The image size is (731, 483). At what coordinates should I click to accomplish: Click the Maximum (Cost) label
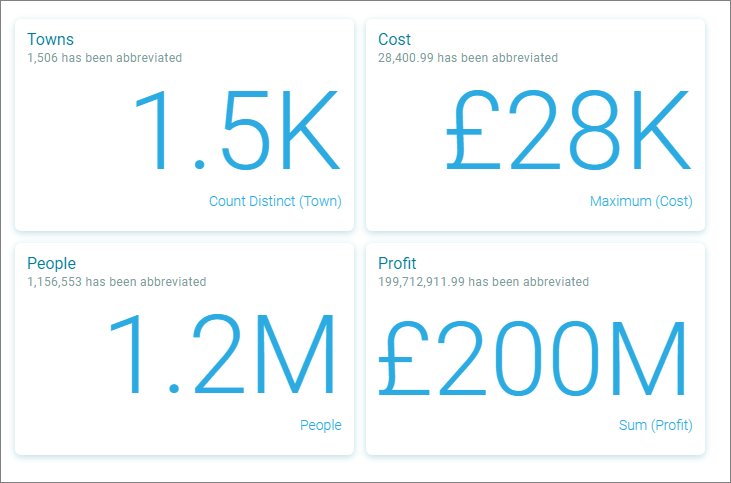click(x=641, y=201)
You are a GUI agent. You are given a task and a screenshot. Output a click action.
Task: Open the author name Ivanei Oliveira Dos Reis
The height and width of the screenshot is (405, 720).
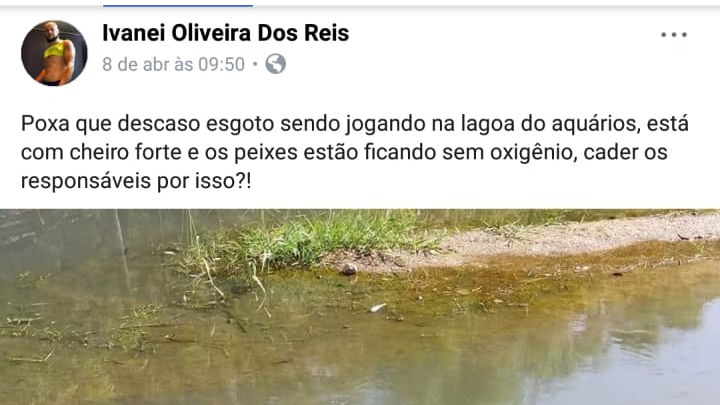[x=225, y=33]
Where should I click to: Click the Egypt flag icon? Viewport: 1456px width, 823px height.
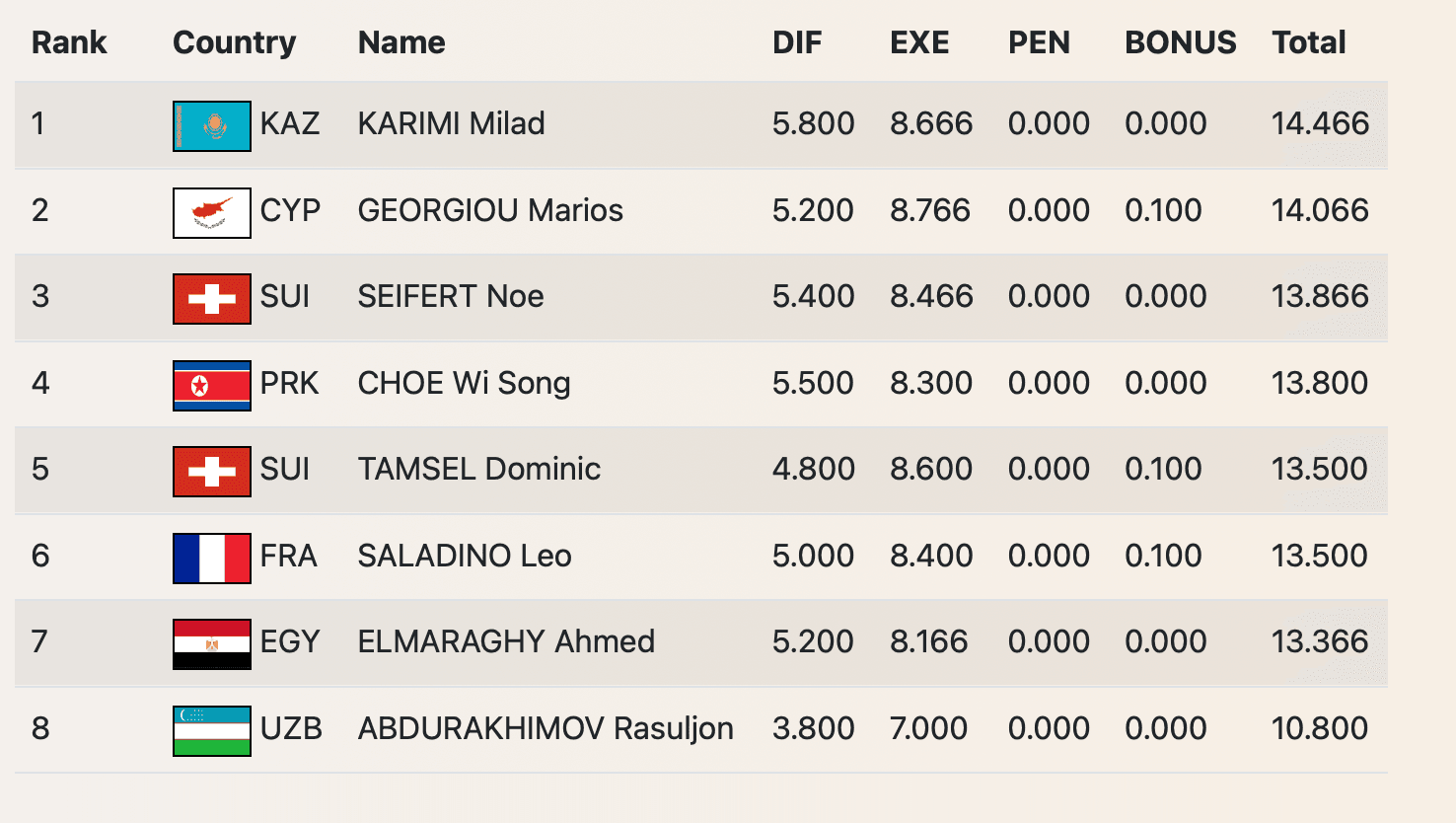click(x=211, y=643)
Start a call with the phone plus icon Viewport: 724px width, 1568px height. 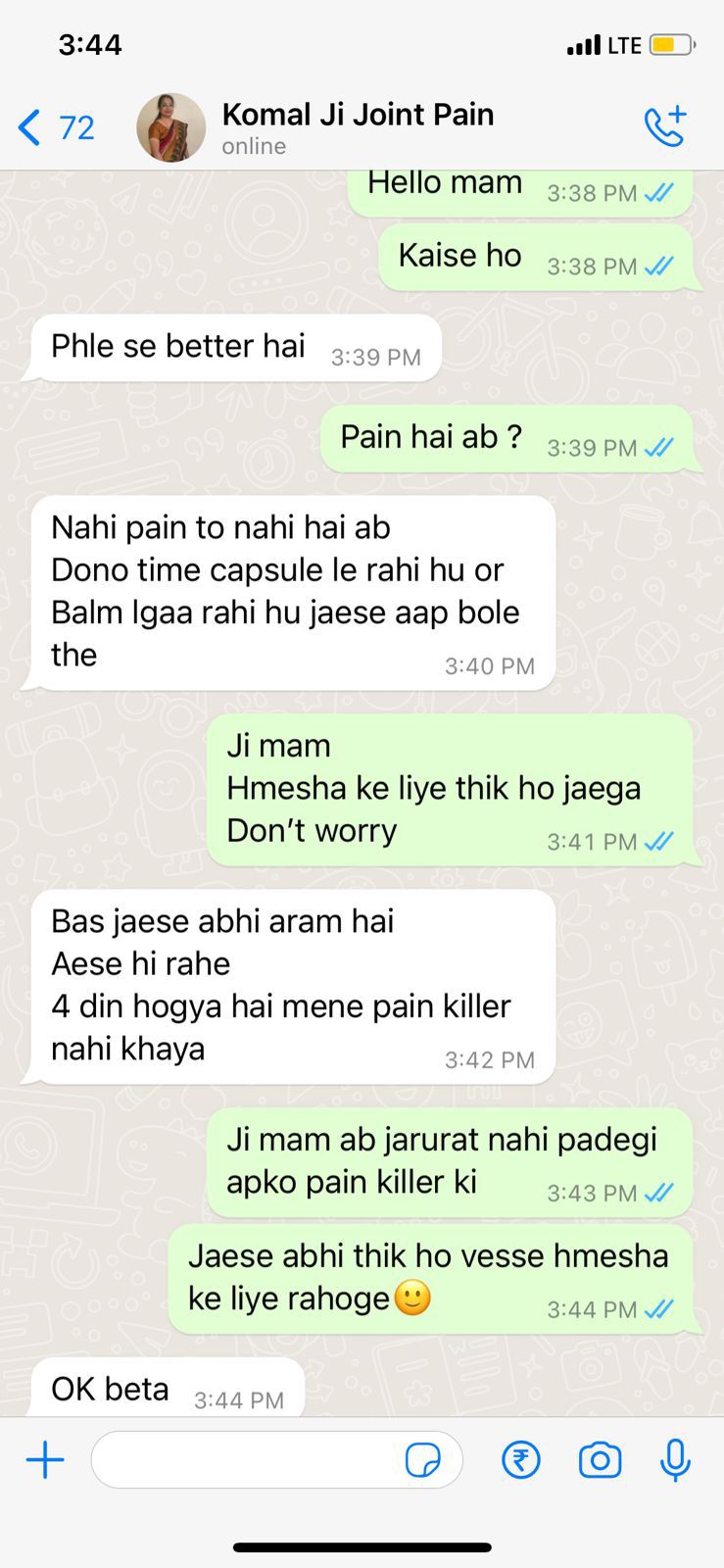pos(665,126)
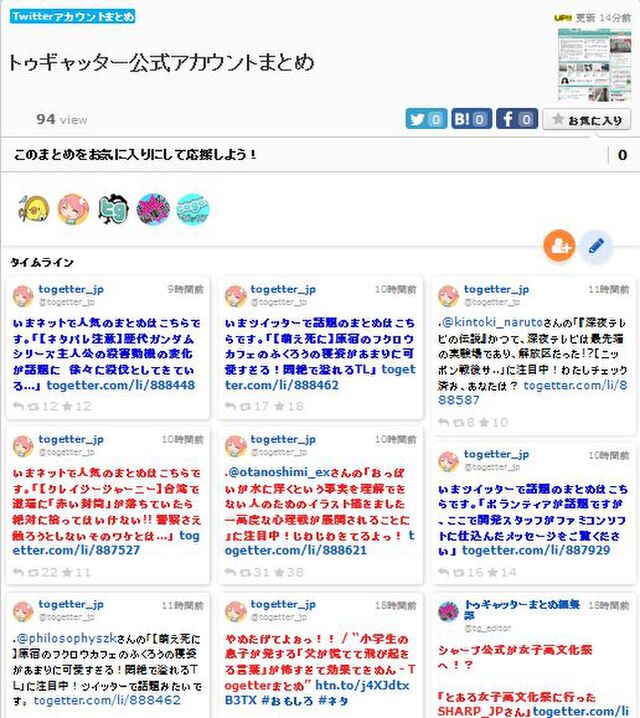640x718 pixels.
Task: Open the page thumbnail preview image
Action: coord(594,65)
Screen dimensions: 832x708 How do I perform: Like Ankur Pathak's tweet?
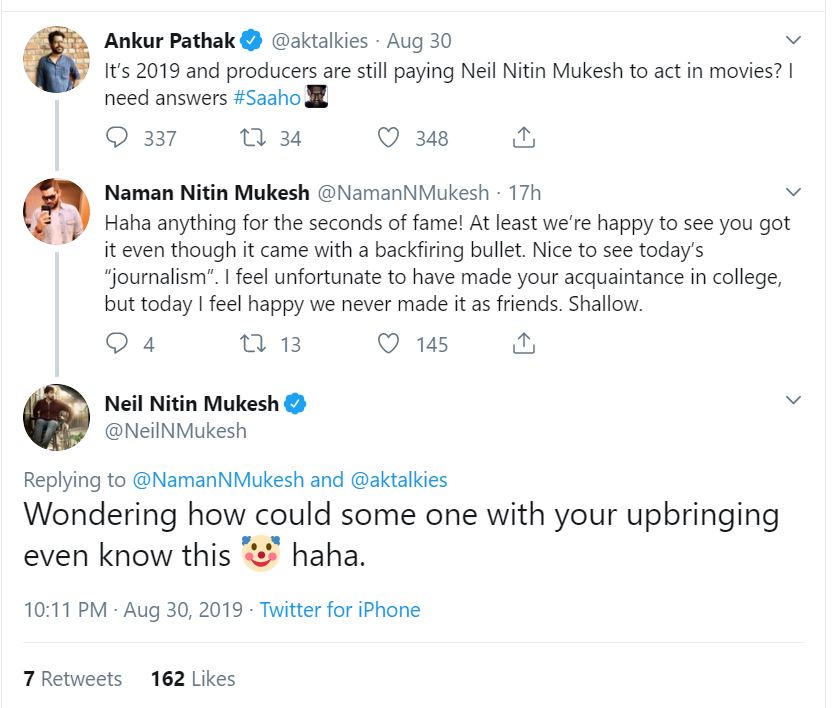point(388,138)
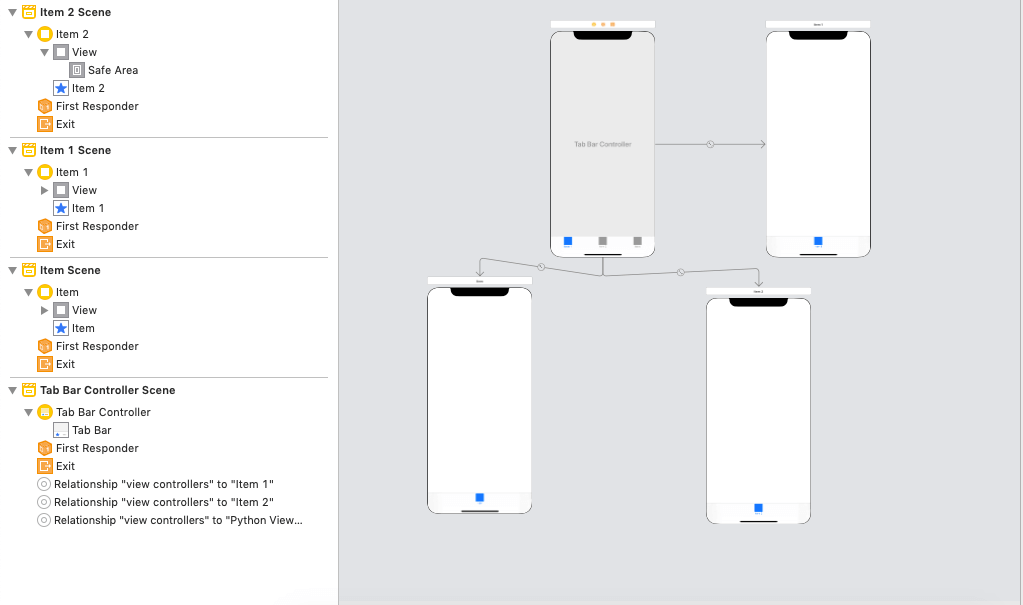Collapse the Item 2 Scene disclosure triangle
The height and width of the screenshot is (605, 1023).
(x=10, y=12)

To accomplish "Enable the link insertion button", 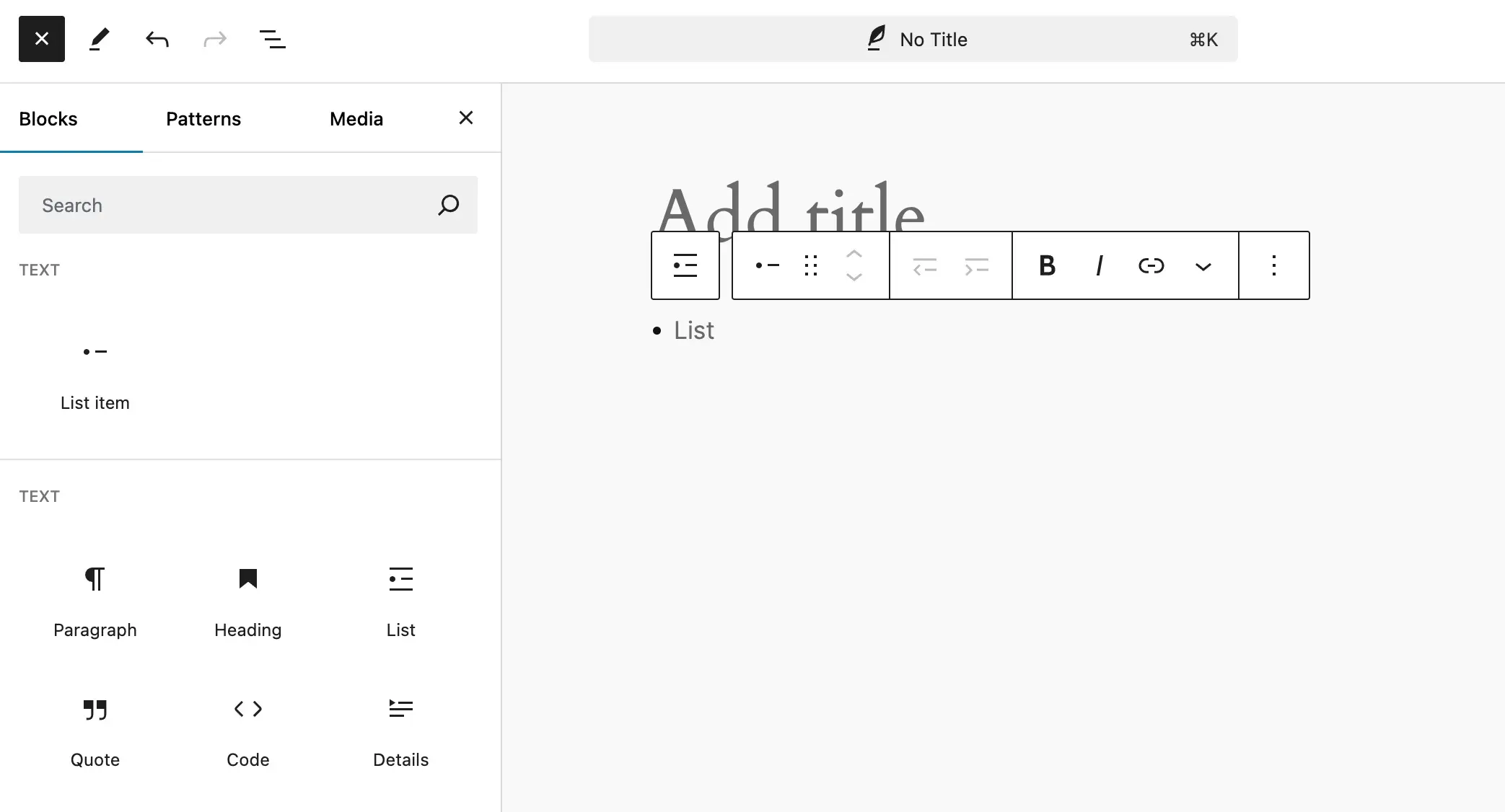I will tap(1151, 265).
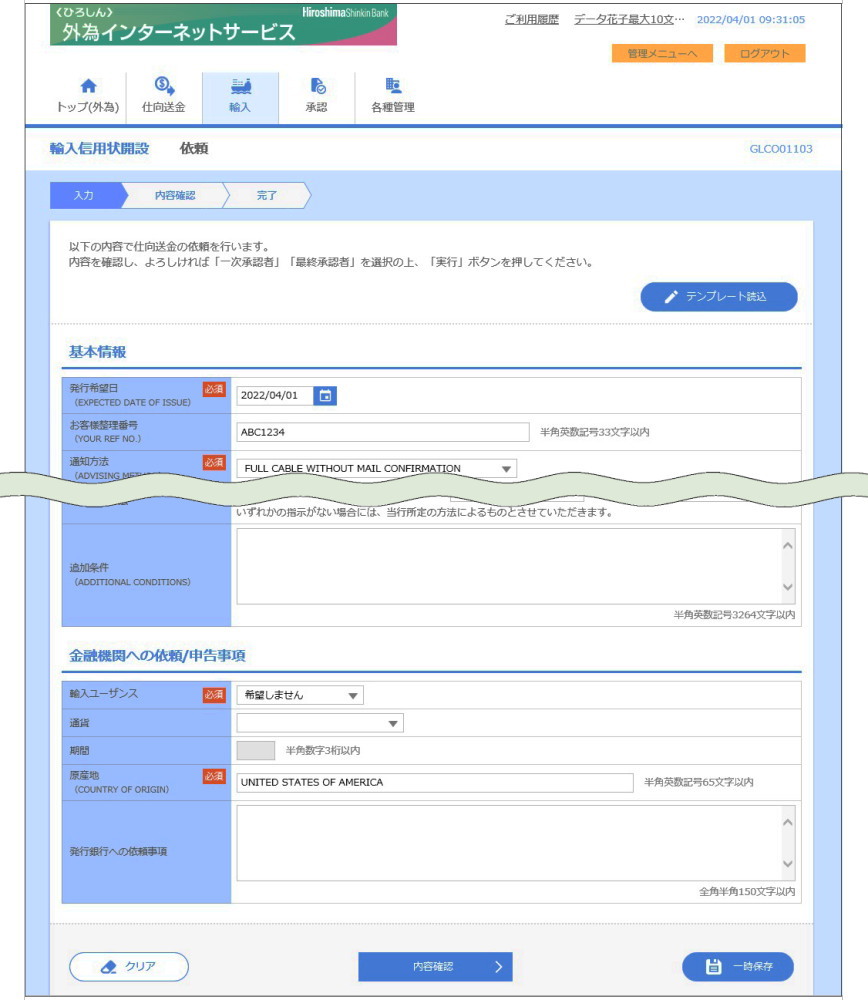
━━━━
** TASK **
A verbatim copy of the records is expected, from their first line through the line with "Task: Open the author", inclusive, with the pictures removed.

** EXERCISE OUTPUT **
The image size is (731, 483). At what coordinates should I click to accomplish: Click the Maximum (Cost) label
click(x=641, y=201)
You are a GUI agent. You are given a task and a screenshot. Output a click action.
Task: Open the author name Ivanei Oliveira Dos Reis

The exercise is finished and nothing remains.